Immigration #2

           It was interesting to learn about the reactions of Americans throughout history to immigration. When people immigrated from Europe in the 1920s, Americans had very similar negative reactions as they do today to the growing number of immigrants, causing the government to create stricter policies and the citizens to discriminate against the outsiders.  A lot of those who benefit in some ways economically from immigration also have to sacrifice in other areas. Although increased immigration may raise taxes, immigrants are paid less for labor resulting in cheaper goods for sale, so people end up saving money on some things while paying more for others. It was also interesting that some people solely benefit from immigration, being able to use cheaper labor in their businesses. The jobs immigrants take in some places are considered the jobs denied by Americans for being too much work, bad conditions, or low pay, but then in places without immigrants Americans work these same jobs. Also, immigrants often move into cities where there are more job opportunities, so the people who would accept those jobs in rural areas could be able to deny them in urban communities.

        I also found it interesting that globalists and nationalists are divided on much more than just immigration. The disagreements stretch to looking at the world as a whole and either wanting to have an integrated world or completely divide into unrelated countries. In the mid-20th century, a lot of countries were for globalization, but they overreached, by forming international agreements that negatively impacted their countries’ economies. For example, America’s agreement with China in 2000 resulted in a significant loss of American jobs as the jobs were moved overseas to China. Again Americans were able to buy cheaper goods, but a certain part of the population lost their entire income. This caused many countries to move to a more nationalistic view, dividing them from the countries that supported globalism. After Europe had worked to globalize by creating the EU in the late 1900s, the negative cultural and economic impacts caused countries to move towards nationalism with Britain recently leaving the union.   

Even within countries those for globalism are likely for immigration as well, wanting the countries to all work together, while others who are against immigration for fear of losing their culture or jobs, would be more in favor of nationalism, advocating for their country to be separate from others, and not wanting to work together. Countries like America often allow immigration, but they encourage the immigrants to assimilate into the native culture, changing more people to be like them, instead of joining with different cultures and countries.


4 thoughts on “Immigration #2

  1. Hi Lucy,
    I really liked your blog post, and I found that you made a lot of interesting points about immigration and job loss. The agreement with China did lead to the unemployment of five million Americans, but over the past 17 years. These jobs were moved to China because they focused more on technology and cheaper wages. Overall I think that you made great points about the separation of nationalists and globalists as well as immigration.

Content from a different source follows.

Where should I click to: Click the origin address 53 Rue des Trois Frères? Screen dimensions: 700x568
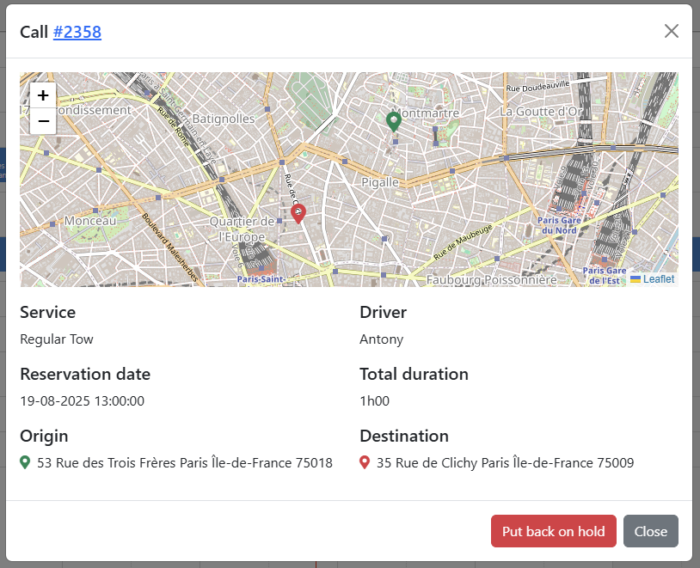[184, 463]
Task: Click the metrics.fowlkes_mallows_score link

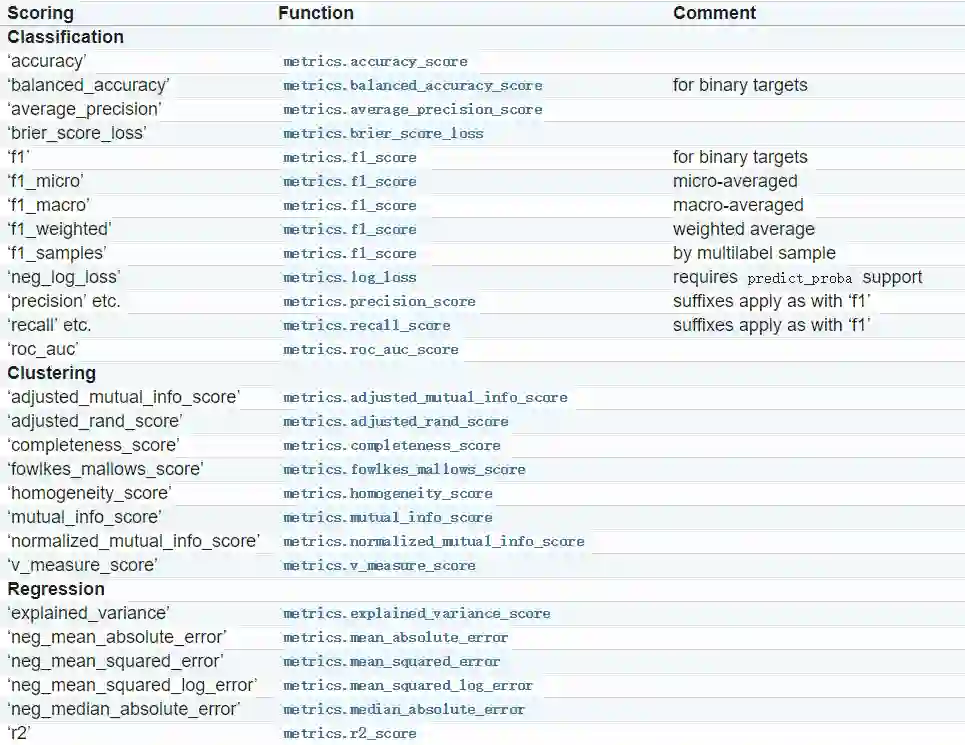Action: point(404,470)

    1. Thanks for commenting! That is a good point about how the US moved jobs over to China over such a long time. It was such a gradual change, but now it seems so extreme. Since it did happen over such a long time, it is interesting to think about how they could have stopped moving the jobs over at a certain point and still benefit the economy and the American people.


  2. I really enjoyed reading about the economy and immigration. I liked your point about the EU, it reminds me of one of the reasons for Brexit was that Britain was worried about immigrants from Poland and Eastern Europe taking their jobs, developing the whole be more British type idea. Which you mentioned in talking about how the “negative cultural and economic impacts” that drove Britain to leave the EU. This makes me make the connection between the US and Britain, that both countries are developing an xenophobic perspective, While desiring a more nationalistic country. In Britain I feel that it’s less about race and more about your nationality and what country your coming from. I also feel that it was mostly the older generation that wanted Brexit and the younger generation that didn’t. The older generation had lived in a England that didn’t have many immigrants as it does today and they wanted it to stay like that but the younger generation grew up to accept everyone and anything, therefore welcoming change more than the older generation would have. I also felt that in England most of the people who voted for Brexit lived in rural areas and therefore were less connected to the world.


  3. Thanks for commenting! That is a good point about how similar Britain and the US are. That is interesting how in Britain it is more based a nationality than race. It seems in the case of the US and Britain that the lack of education and awareness of other countries and different ethnicities leads to the xenophobic beliefs, since it is the older people who were not exposed to immigrants and people in rural areas who are more isolated who do not support immigration.